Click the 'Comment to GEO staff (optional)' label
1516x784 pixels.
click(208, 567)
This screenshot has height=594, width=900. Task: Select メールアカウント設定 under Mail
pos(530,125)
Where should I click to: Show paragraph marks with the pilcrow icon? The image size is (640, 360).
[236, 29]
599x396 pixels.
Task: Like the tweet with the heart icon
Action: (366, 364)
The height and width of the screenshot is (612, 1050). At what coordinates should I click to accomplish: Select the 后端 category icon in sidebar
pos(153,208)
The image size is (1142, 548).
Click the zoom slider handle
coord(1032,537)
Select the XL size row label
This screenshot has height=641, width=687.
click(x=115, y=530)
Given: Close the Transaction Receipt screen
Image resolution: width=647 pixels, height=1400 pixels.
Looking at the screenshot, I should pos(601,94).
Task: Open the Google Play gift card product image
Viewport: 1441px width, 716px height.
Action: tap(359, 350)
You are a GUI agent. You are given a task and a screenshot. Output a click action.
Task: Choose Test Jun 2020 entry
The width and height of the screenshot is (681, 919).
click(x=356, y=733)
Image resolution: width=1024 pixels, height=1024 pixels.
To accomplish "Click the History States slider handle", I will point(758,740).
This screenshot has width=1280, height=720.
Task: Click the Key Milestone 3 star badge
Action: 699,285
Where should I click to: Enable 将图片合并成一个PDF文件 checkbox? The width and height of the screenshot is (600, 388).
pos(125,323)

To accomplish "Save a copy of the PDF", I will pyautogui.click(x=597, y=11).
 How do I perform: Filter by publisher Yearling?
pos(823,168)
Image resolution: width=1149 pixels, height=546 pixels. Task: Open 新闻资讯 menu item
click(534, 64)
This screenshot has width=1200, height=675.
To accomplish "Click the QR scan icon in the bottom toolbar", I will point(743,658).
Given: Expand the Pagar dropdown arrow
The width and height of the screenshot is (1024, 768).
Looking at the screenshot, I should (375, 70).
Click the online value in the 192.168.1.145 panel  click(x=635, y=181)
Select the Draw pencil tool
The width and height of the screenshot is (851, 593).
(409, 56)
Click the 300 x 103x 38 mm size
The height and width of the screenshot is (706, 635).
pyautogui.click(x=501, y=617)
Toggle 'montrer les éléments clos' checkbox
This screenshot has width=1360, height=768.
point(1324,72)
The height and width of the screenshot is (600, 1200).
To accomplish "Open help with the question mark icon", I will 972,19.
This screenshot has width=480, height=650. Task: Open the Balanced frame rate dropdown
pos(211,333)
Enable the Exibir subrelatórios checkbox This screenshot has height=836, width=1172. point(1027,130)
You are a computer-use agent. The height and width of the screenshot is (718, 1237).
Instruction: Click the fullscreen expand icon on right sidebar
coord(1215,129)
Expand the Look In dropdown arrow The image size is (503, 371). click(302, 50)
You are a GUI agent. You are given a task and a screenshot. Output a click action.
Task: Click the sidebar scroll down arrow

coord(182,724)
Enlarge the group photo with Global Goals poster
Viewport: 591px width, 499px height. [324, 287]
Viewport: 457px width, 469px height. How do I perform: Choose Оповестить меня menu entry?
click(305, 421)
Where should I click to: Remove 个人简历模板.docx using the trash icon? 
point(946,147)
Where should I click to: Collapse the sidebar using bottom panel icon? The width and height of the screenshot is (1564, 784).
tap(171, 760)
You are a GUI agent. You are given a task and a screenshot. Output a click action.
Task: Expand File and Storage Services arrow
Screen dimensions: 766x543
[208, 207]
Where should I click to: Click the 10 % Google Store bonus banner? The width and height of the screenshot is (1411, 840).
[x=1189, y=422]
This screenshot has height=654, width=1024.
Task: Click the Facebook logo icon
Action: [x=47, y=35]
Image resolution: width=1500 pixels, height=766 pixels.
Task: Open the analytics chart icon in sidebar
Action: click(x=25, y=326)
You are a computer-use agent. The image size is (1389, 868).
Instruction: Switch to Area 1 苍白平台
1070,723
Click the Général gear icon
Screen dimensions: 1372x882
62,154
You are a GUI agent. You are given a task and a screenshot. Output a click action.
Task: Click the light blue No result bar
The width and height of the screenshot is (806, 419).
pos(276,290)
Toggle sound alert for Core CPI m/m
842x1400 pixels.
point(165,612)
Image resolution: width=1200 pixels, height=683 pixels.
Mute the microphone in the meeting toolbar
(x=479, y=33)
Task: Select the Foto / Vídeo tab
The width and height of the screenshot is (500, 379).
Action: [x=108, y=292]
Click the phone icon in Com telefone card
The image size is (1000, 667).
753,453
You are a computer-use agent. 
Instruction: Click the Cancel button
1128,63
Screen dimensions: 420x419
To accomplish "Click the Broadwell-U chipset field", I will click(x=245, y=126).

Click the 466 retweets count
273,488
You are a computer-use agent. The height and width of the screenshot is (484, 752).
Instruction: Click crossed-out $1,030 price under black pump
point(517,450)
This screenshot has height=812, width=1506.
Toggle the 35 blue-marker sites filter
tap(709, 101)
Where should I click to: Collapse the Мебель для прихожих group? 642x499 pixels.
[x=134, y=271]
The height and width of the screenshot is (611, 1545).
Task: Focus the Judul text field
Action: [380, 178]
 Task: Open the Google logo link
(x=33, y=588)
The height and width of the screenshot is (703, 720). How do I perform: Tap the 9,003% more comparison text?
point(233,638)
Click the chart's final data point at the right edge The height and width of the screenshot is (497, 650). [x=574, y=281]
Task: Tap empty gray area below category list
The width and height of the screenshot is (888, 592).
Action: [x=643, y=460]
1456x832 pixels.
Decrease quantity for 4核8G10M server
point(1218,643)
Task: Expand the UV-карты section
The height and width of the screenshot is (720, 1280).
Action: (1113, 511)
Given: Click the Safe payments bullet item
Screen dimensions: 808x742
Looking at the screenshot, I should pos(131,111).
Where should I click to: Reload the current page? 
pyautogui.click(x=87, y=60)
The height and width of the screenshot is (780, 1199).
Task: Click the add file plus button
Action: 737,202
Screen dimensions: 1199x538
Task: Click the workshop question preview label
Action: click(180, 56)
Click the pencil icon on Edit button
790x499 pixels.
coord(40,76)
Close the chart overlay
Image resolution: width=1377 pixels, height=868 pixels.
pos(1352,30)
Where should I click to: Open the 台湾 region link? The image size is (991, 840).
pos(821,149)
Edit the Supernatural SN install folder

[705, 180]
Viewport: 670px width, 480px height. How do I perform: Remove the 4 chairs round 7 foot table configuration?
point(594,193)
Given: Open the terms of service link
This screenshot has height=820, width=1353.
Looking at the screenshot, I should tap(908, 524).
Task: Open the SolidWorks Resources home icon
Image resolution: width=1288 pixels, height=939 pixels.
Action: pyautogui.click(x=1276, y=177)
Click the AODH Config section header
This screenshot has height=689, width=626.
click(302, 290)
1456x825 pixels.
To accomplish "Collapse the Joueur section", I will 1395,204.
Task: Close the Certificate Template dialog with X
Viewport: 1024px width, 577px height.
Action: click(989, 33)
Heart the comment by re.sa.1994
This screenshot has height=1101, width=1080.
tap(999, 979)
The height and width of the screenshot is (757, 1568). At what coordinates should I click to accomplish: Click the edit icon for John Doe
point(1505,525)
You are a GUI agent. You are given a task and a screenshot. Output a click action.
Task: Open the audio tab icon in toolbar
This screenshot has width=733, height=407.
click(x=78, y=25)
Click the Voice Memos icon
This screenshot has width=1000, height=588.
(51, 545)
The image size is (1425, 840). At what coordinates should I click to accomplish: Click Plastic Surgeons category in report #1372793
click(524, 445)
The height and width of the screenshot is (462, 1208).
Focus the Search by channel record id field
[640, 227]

☆ ☆ ☆ ☆

[What is needed]: For this exercise, repeat the data above exactly.

[Your response]:
Click the 'Comment to GEO staff (optional)' label
1516x784 pixels.
click(208, 567)
This screenshot has height=594, width=900. Task: Select メールアカウント設定 under Mail
pos(530,125)
Where should I click to: Show paragraph marks with the pilcrow icon? The image size is (640, 360).
[236, 29]
599x396 pixels.
Task: Like the tweet with the heart icon
Action: (366, 364)
The height and width of the screenshot is (612, 1050). At what coordinates should I click to accomplish: Select the 后端 category icon in sidebar
pos(153,208)
The image size is (1142, 548).
Click the zoom slider handle
coord(1032,537)
Select the XL size row label
This screenshot has height=641, width=687.
click(x=115, y=530)
Given: Close the Transaction Receipt screen
Image resolution: width=647 pixels, height=1400 pixels.
Looking at the screenshot, I should pos(601,94).
Task: Open the Google Play gift card product image
Viewport: 1441px width, 716px height.
Action: tap(359, 350)
You are a GUI agent. You are given a task and a screenshot. Output a click action.
Task: Choose Test Jun 2020 entry
The width and height of the screenshot is (681, 919).
click(x=356, y=733)
Image resolution: width=1024 pixels, height=1024 pixels.
To accomplish "Click the History States slider handle", I will point(758,740).
This screenshot has width=1280, height=720.
Task: Click the Key Milestone 3 star badge
Action: 699,285
Where should I click to: Enable 将图片合并成一个PDF文件 checkbox? The width and height of the screenshot is (600, 388).
pos(125,323)

To accomplish "Save a copy of the PDF", I will pyautogui.click(x=597, y=11).
 How do I perform: Filter by publisher Yearling?
pos(823,168)
Image resolution: width=1149 pixels, height=546 pixels. Task: Open 新闻资讯 menu item
click(534, 64)
This screenshot has width=1200, height=675.
To accomplish "Click the QR scan icon in the bottom toolbar", I will point(743,658).
Given: Expand the Pagar dropdown arrow
The width and height of the screenshot is (1024, 768).
Looking at the screenshot, I should (375, 70).
Click the online value in the 192.168.1.145 panel  click(x=635, y=181)
Select the Draw pencil tool
The width and height of the screenshot is (851, 593).
(409, 56)
Click the 300 x 103x 38 mm size
The height and width of the screenshot is (706, 635).
pyautogui.click(x=501, y=617)
Toggle 'montrer les éléments clos' checkbox
This screenshot has width=1360, height=768.
point(1324,72)
The height and width of the screenshot is (600, 1200).
To accomplish "Open help with the question mark icon", I will 972,19.
This screenshot has width=480, height=650. Task: Open the Balanced frame rate dropdown
pos(211,333)
Enable the Exibir subrelatórios checkbox This screenshot has height=836, width=1172. point(1027,130)
You are a computer-use agent. The height and width of the screenshot is (718, 1237).
Instruction: Click the fullscreen expand icon on right sidebar
coord(1215,129)
Expand the Look In dropdown arrow The image size is (503, 371). click(302, 50)
You are a GUI agent. You are given a task and a screenshot. Output a click action.
Task: Click the sidebar scroll down arrow

coord(182,724)
Enlarge the group photo with Global Goals poster
Viewport: 591px width, 499px height. [324, 287]
Viewport: 457px width, 469px height. How do I perform: Choose Оповестить меня menu entry?
click(305, 421)
Where should I click to: Remove 个人简历模板.docx using the trash icon? 
point(946,147)
Where should I click to: Collapse the sidebar using bottom panel icon? The width and height of the screenshot is (1564, 784).
tap(171, 760)
You are a GUI agent. You are given a task and a screenshot. Output a click action.
Task: Expand File and Storage Services arrow
Screen dimensions: 766x543
[208, 207]
Where should I click to: Click the 10 % Google Store bonus banner? The width and height of the screenshot is (1411, 840).
[x=1189, y=422]
This screenshot has height=654, width=1024.
Task: Click the Facebook logo icon
Action: [x=47, y=35]
Image resolution: width=1500 pixels, height=766 pixels.
Task: Open the analytics chart icon in sidebar
Action: click(x=25, y=326)
You are a computer-use agent. The image size is (1389, 868).
Instruction: Switch to Area 1 苍白平台
1070,723
Click the Général gear icon
Screen dimensions: 1372x882
62,154
You are a GUI agent. You are given a task and a screenshot. Output a click action.
Task: Click the light blue No result bar
The width and height of the screenshot is (806, 419).
pos(276,290)
Toggle sound alert for Core CPI m/m
842x1400 pixels.
point(165,612)
Image resolution: width=1200 pixels, height=683 pixels.
Mute the microphone in the meeting toolbar
(x=479, y=33)
Task: Select the Foto / Vídeo tab
The width and height of the screenshot is (500, 379).
Action: [x=108, y=292]
Click the phone icon in Com telefone card
The image size is (1000, 667).
753,453
You are a computer-use agent. 
Instruction: Click the Cancel button
1128,63
Screen dimensions: 420x419
To accomplish "Click the Broadwell-U chipset field", I will click(x=245, y=126).

Click the 466 retweets count
273,488
You are a computer-use agent. The height and width of the screenshot is (484, 752).
Instruction: Click crossed-out $1,030 price under black pump
point(517,450)
This screenshot has height=812, width=1506.
Toggle the 35 blue-marker sites filter
tap(709, 101)
Where should I click to: Collapse the Мебель для прихожих group? 642x499 pixels.
[x=134, y=271]
The height and width of the screenshot is (611, 1545).
Task: Focus the Judul text field
Action: [380, 178]
 Task: Open the Google logo link
(x=33, y=588)
The height and width of the screenshot is (703, 720). How do I perform: Tap the 9,003% more comparison text?
point(233,638)
Click the chart's final data point at the right edge The height and width of the screenshot is (497, 650). [x=574, y=281]
Task: Tap empty gray area below category list
The width and height of the screenshot is (888, 592).
Action: [x=643, y=460]
1456x832 pixels.
Decrease quantity for 4核8G10M server
point(1218,643)
Task: Expand the UV-карты section
The height and width of the screenshot is (720, 1280).
Action: (1113, 511)
Given: Click the Safe payments bullet item
Screen dimensions: 808x742
Looking at the screenshot, I should pos(131,111).
Where should I click to: Reload the current page? 
pyautogui.click(x=87, y=60)
The height and width of the screenshot is (780, 1199).
Task: Click the add file plus button
Action: 737,202
Screen dimensions: 1199x538
Task: Click the workshop question preview label
Action: click(180, 56)
Click the pencil icon on Edit button
790x499 pixels.
coord(40,76)
Close the chart overlay
Image resolution: width=1377 pixels, height=868 pixels.
pos(1352,30)
Where should I click to: Open the 台湾 region link? The image size is (991, 840).
pos(821,149)
Edit the Supernatural SN install folder

[705, 180]
Viewport: 670px width, 480px height. How do I perform: Remove the 4 chairs round 7 foot table configuration?
point(594,193)
Given: Open the terms of service link
This screenshot has height=820, width=1353.
Looking at the screenshot, I should tap(908, 524).
Task: Open the SolidWorks Resources home icon
Image resolution: width=1288 pixels, height=939 pixels.
Action: pyautogui.click(x=1276, y=177)
Click the AODH Config section header
This screenshot has height=689, width=626.
click(302, 290)
1456x825 pixels.
To accomplish "Collapse the Joueur section", I will 1395,204.
Task: Close the Certificate Template dialog with X
Viewport: 1024px width, 577px height.
Action: click(989, 33)
Heart the comment by re.sa.1994
This screenshot has height=1101, width=1080.
tap(999, 979)
The height and width of the screenshot is (757, 1568). At what coordinates should I click to accomplish: Click the edit icon for John Doe
point(1505,525)
You are a GUI agent. You are given a task and a screenshot. Output a click action.
Task: Open the audio tab icon in toolbar
This screenshot has width=733, height=407.
click(x=78, y=25)
Click the Voice Memos icon
This screenshot has width=1000, height=588.
(51, 545)
The image size is (1425, 840). At what coordinates should I click to accomplish: Click Plastic Surgeons category in report #1372793
click(524, 445)
The height and width of the screenshot is (462, 1208).
Focus the Search by channel record id field
[640, 227]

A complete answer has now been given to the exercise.